As of Tuesday, Ronnie Floyd is the new President-elect of the Southern Baptist Convention’s Executive Committee. I assume the ‘elect’ part of his new title will be dropped after Sunday when he officially resigns as the Senior Pastor of Cross Church in Northwest Arkansas. It is clear, however, that his dual status this week has not prevented him from hitting the ground running. This is a good thing since we are now 68 days away from the 2019 Annual Meeting in Birmingham, AL. There’s no time to waste.
Yesterday Baptist Press did a story on a number of conference calls Dr. Floyd has already had with various Southern Baptist stakeholders. These groups included groups such as the Great Commission Council (entity heads), Large Church Roundtable, Mega-Metro pastors fellowship, Convention Advancement Advisory Council, ethnic fellowships, associational mission strategists, and prayer leaders. He also spoke with bivocational and small-church pastors, state executives and presidents, and young leaders active with the B21 organization.
The issues facing the Southern Baptist Convention are numerous, but the most pressing issue facing Southern Baptists heading into Birmingham is the reality of sexual abuse in our churches and the way in which this reality has been dealt with in the past. This was one of the issues that Dr.

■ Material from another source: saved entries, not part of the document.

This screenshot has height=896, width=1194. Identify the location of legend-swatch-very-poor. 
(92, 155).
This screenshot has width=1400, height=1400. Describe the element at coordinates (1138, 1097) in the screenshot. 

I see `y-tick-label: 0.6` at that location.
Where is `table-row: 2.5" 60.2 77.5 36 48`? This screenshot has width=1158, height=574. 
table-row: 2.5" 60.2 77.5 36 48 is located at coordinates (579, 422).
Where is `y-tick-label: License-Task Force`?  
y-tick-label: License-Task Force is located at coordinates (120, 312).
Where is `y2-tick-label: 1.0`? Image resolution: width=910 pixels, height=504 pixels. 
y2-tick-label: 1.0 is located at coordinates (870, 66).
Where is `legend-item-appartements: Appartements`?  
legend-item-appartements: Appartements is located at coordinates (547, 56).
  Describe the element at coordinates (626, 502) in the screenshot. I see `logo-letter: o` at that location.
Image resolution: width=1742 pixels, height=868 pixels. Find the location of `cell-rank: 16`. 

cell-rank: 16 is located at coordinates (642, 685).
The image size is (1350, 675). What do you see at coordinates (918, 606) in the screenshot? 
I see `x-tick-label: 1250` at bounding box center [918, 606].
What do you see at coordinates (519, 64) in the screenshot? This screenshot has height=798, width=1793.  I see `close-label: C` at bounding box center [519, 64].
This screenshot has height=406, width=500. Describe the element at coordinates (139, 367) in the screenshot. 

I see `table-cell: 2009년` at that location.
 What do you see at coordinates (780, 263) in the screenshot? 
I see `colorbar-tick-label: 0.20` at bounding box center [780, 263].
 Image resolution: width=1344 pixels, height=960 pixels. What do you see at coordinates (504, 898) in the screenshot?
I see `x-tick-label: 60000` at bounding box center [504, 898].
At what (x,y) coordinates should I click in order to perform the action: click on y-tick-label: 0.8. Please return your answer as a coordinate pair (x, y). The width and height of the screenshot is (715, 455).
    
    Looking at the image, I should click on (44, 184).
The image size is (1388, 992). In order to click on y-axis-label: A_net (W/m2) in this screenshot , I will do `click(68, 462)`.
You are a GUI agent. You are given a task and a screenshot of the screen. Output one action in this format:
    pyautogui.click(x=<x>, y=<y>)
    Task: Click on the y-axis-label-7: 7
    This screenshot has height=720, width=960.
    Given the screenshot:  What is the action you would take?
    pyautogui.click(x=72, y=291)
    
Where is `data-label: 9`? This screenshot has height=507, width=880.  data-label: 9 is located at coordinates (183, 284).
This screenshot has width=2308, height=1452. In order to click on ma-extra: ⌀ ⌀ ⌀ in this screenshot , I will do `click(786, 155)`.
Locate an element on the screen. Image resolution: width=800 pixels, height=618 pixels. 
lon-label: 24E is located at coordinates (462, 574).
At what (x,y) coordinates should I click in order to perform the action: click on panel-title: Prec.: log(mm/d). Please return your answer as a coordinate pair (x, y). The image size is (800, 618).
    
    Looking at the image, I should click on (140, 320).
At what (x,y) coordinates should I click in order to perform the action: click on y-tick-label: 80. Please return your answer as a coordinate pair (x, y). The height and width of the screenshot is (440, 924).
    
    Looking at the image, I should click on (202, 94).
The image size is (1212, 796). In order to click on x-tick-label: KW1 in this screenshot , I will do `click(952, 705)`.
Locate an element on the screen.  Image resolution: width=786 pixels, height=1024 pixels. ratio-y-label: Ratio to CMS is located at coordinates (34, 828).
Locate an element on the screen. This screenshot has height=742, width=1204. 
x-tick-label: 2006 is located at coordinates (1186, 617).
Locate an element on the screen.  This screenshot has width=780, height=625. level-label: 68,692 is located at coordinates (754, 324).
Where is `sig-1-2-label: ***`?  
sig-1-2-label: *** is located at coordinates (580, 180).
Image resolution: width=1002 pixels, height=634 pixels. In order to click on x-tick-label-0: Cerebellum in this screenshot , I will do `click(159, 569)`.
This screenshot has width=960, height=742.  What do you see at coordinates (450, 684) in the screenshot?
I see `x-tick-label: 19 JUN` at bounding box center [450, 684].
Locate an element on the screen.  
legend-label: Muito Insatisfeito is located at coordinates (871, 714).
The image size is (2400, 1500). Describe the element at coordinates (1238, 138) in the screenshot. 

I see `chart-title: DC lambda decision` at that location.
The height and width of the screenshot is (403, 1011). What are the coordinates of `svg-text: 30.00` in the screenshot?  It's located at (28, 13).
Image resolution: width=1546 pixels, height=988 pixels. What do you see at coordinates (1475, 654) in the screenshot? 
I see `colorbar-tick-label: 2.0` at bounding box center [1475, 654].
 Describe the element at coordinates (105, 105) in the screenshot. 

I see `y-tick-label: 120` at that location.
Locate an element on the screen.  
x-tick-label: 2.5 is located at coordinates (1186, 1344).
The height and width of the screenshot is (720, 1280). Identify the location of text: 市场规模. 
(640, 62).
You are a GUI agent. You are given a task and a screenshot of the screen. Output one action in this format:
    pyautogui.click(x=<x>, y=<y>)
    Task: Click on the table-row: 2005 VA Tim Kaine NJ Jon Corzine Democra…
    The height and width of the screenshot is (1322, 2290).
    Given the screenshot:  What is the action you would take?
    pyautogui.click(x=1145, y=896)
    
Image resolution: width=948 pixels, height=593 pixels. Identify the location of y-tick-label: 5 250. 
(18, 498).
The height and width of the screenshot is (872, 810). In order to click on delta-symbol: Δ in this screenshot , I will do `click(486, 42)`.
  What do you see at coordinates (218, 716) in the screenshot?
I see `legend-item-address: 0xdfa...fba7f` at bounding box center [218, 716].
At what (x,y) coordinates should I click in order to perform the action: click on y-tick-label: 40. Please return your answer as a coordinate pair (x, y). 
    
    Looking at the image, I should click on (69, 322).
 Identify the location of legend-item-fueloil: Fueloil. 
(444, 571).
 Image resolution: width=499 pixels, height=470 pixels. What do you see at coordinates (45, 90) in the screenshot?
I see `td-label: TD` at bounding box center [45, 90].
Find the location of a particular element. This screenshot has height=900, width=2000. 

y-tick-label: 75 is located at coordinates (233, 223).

Floyd addressed on yesterday’s conference calls.
Here’s Floyd’s statements on the issue as reported by Baptist Press:
It’s ungodly, it’s sinful, it’s criminal and obviously we would be against it. But how we get to the common path of what we do, that has become the issue.
Before Birmingham it will be our goal to get in a room [with SBC leaders] and come to a common solution we can all agree upon, where we will not have a bombing in Birmingham, but we will have blessings.
When Southern Baptists leave Birmingham, there should be no doubt about where the SBC stands on the issue of sex abuse and everything we’re going to try to do to help the churches, everything we’re going to try to do to have safe environments for our children and the vulnerable, and to do everything we can to extend repentance of any of our actions, and move forward in relationship with … a clear convictional, compelling and compassionate commitment and declaration.
Some have expressed concern about Dr. Floyd being saddled with this issue at the beginning of his term as EC President. I appreciate the concern, and I agree that Dr. Floyd did not create the situation in which we now find ourselves. There is no sense in which he should be blamed for the way the Executive Committee mishandled things prior to his election. He wasn’t there. He wasn’t in charge. Southern Baptist should be willing to give him a clean slate as he begins his tenure.
However, Dr. Floyd has been elected to lead the Executive Committee. Leaders are often given the responsibility of leading in and through situations that they themselves did not create. When a new pastor comes to a new church, he is not responsible for all of the things that happened before he arrived. He is, however, given the responsibility of leading the church forward. That often means dealing with the mess that was left behind prior to his arrival. If he fails to deal with the mess that he did not create, it will soon become his mess.
I am confident that Dr. Floyd understood this coming into the job. I am hopeful that he will seek to lead us well in this area. It’s actually the primary reason that I moved from being opposed to Dr. Floyd’s election to now being hopeful and supportive. I believe that Dr. Floyd is a strong leader, and the EC needs strong leadership right now. The lack of a leader had become a real problem. We could not afford to go into Birmingham without a permanent leader at the helm of the Executive Committee. I only wish that the search had not dragged on as long as it did.
I believe that Dr. Floyd has what it takes to lead us forward. After his election on Tuesday Dr. Floyd said, “It will be to that end, that end of reaching the world that I will give my life…in this next season–100 percent, from before daylight until exhaustion, until Jesus comes or until He calls me home.” That is the kind of commitment we need for this season in the life of our convention. I am praying for Dr. Floyd as he continues to hit the ground running.